Read the following article from the NY Times, featuring WGSS’ very own, Laura Mauldin.
A Clearer Message on Cochlear Implants
Portrayals of this technology as a “miracle” for deaf people overlook its potential downsides and challenges.
By Sara Novic
At the start of every semester, before we dive into the course’s syllabus, I stand before my university students and let them ask me anything. Some ask about my writing career, grill me on the meaning of my tattoos or request pictures of my dog.
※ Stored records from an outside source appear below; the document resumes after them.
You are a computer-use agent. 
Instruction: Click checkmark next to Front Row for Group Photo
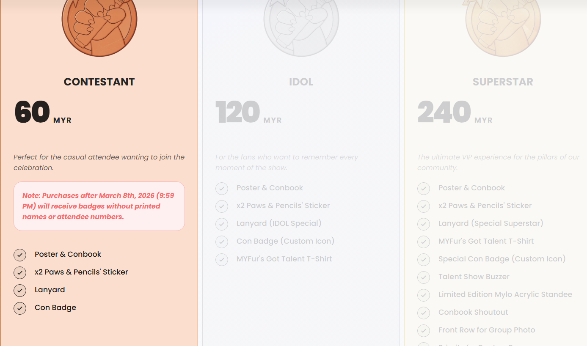coord(424,330)
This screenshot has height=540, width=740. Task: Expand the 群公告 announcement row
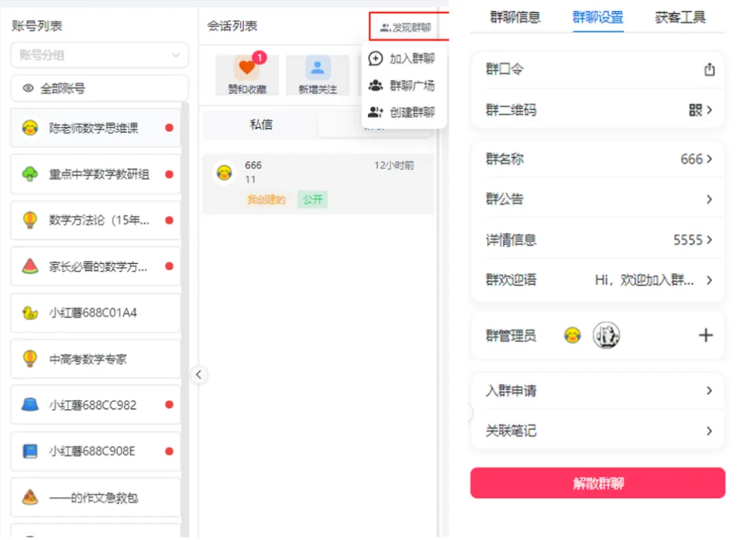pyautogui.click(x=709, y=199)
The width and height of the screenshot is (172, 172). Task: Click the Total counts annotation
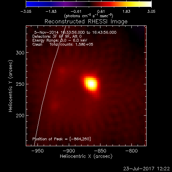click(x=71, y=44)
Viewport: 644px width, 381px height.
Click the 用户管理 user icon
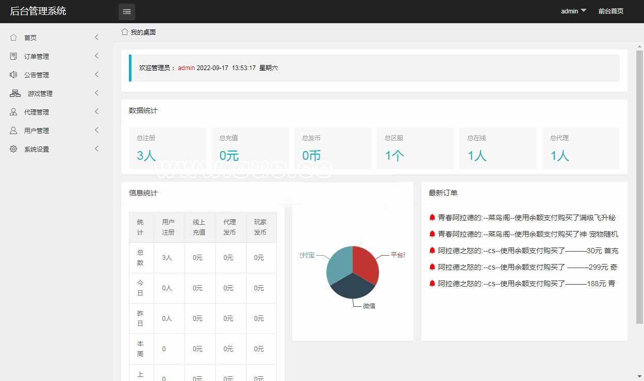coord(13,130)
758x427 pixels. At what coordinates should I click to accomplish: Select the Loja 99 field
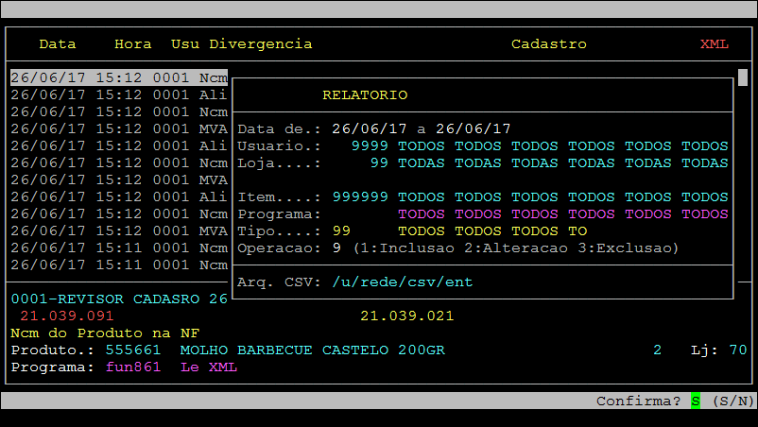(379, 163)
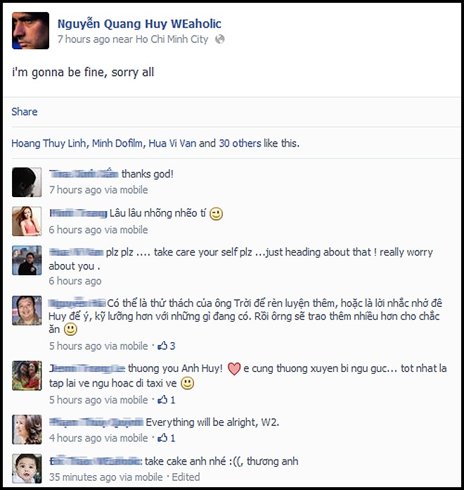This screenshot has height=490, width=464.
Task: Open post author's profile picture
Action: (x=30, y=31)
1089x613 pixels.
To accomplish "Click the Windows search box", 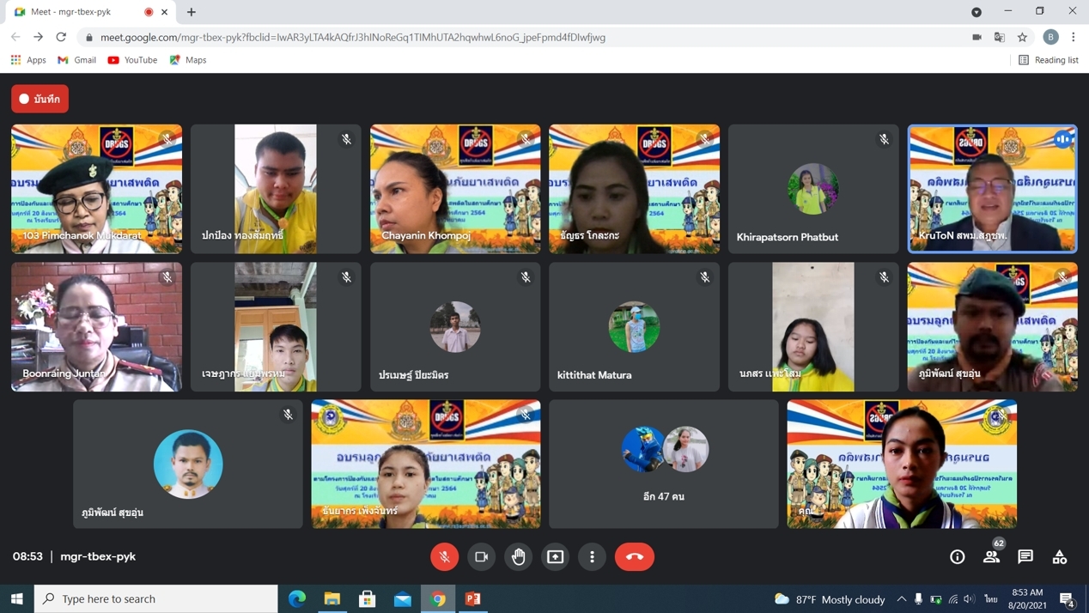I will (x=156, y=598).
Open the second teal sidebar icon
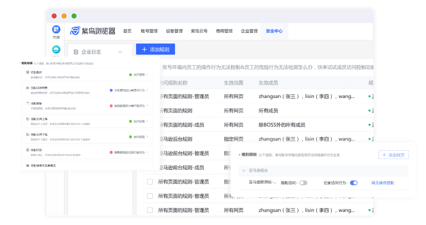 pos(56,49)
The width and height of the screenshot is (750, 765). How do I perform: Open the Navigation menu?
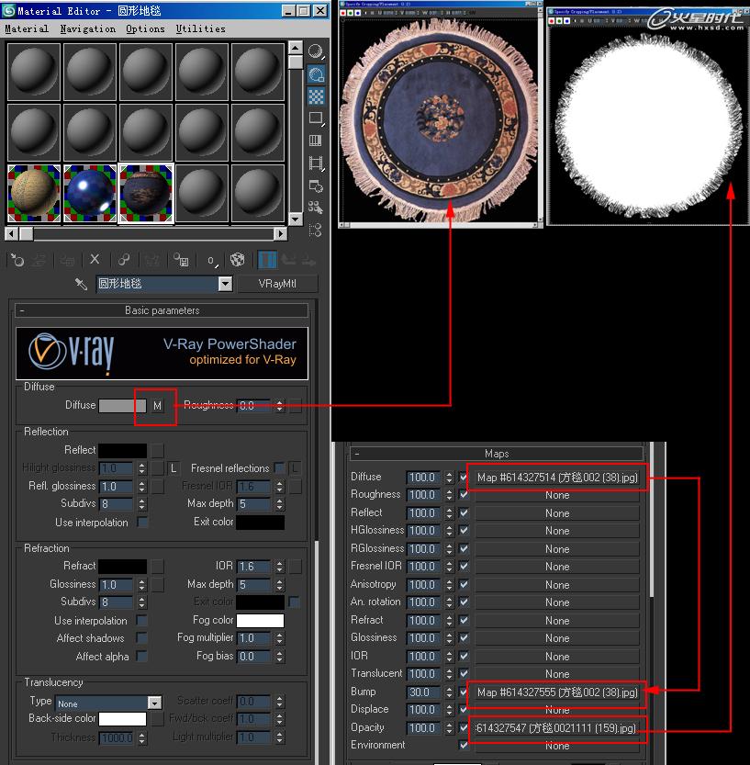87,29
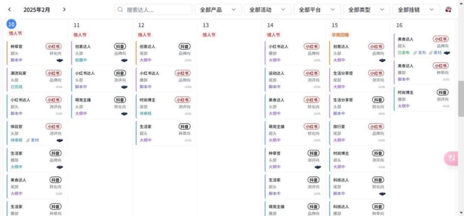Click the 搜索达人 search field
Image resolution: width=464 pixels, height=216 pixels.
(x=153, y=9)
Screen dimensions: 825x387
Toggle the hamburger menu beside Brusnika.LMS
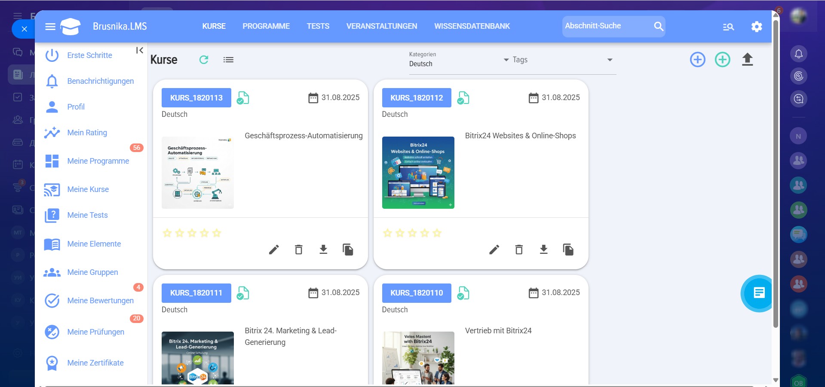point(50,27)
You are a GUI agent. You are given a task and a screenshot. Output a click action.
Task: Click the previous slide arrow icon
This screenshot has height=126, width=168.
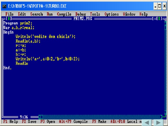[147, 122]
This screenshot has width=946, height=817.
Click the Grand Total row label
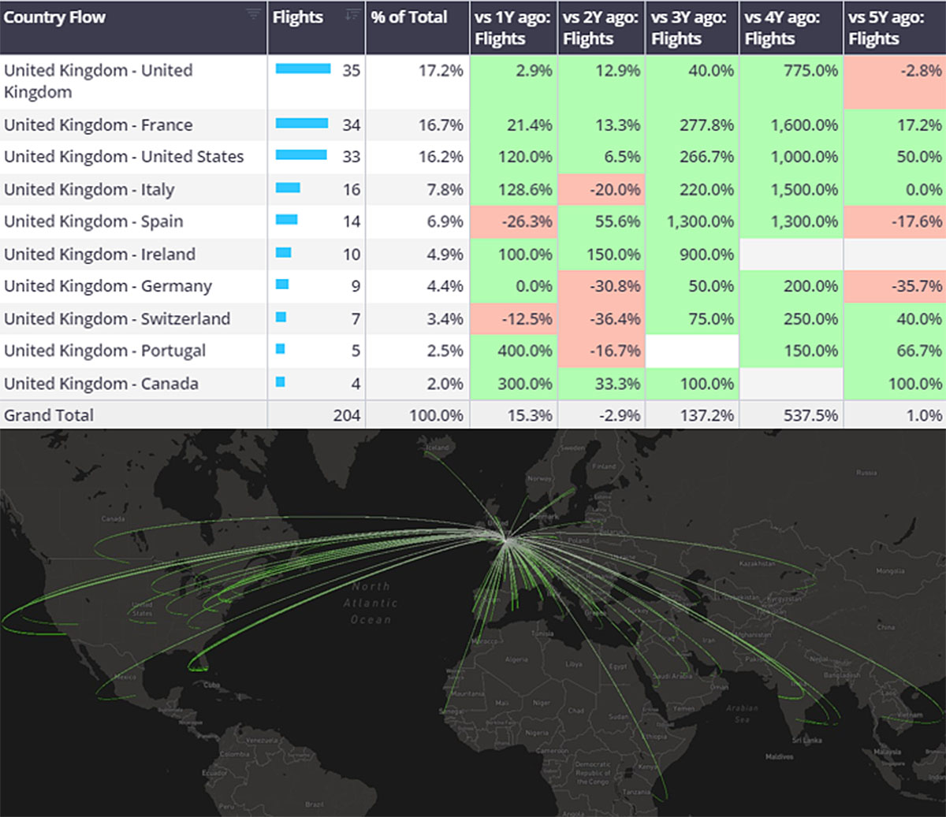pyautogui.click(x=49, y=415)
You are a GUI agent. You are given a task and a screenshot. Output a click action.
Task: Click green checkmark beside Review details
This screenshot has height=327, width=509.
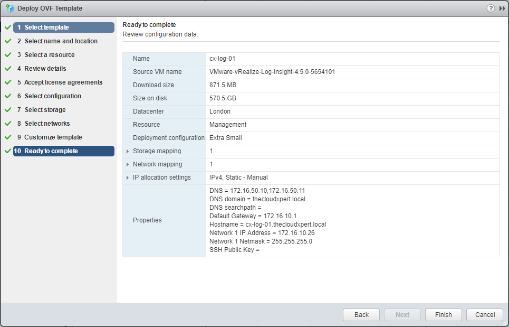pos(7,69)
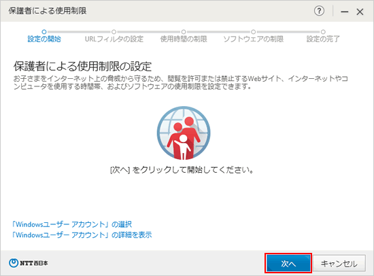Open help via the question mark icon
Screen dimensions: 374x276
pyautogui.click(x=319, y=11)
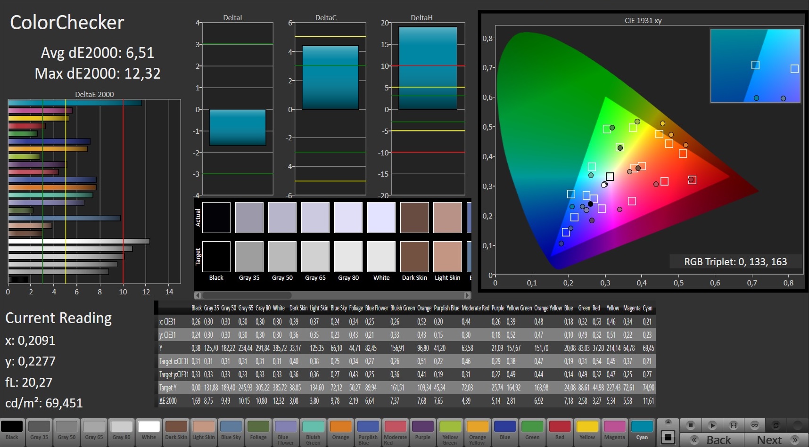The image size is (809, 447).
Task: Click the zoomed inset of the CIE chart
Action: point(755,65)
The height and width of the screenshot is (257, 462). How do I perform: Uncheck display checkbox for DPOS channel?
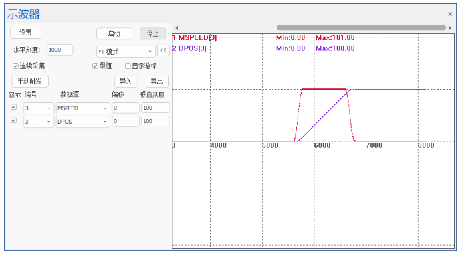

But at least a few students each year ask me why I don’t have a cochlear implant and whether I want to get one.
This answer is, for me, an easy one. “No,” I say. “I’m happy with how I am now.”
I explain that deafness offers me a unique perspective on the world, or joke that I like it quiet when I’m writing, but I always end with a fact: “It would be a big commitment — learning to use a cochlear implant takes a lot of work.”
In my teaching, depending on the class, I use a combination of American Sign Language with interpreters, my own voice and lip reading when appropriate. I also use hearing aids that give me basic sound information. My experience is far from exceptional. Most deaf people use multiple methods of communication and technological support to interact with the hearing world.
It’s no secret that a heated debate over cochlear implantation has evolved in recent years, one frequently reduced to an either-or battle between sign language and speech. The reality is much more nuanced, and the more we understand about it, the better.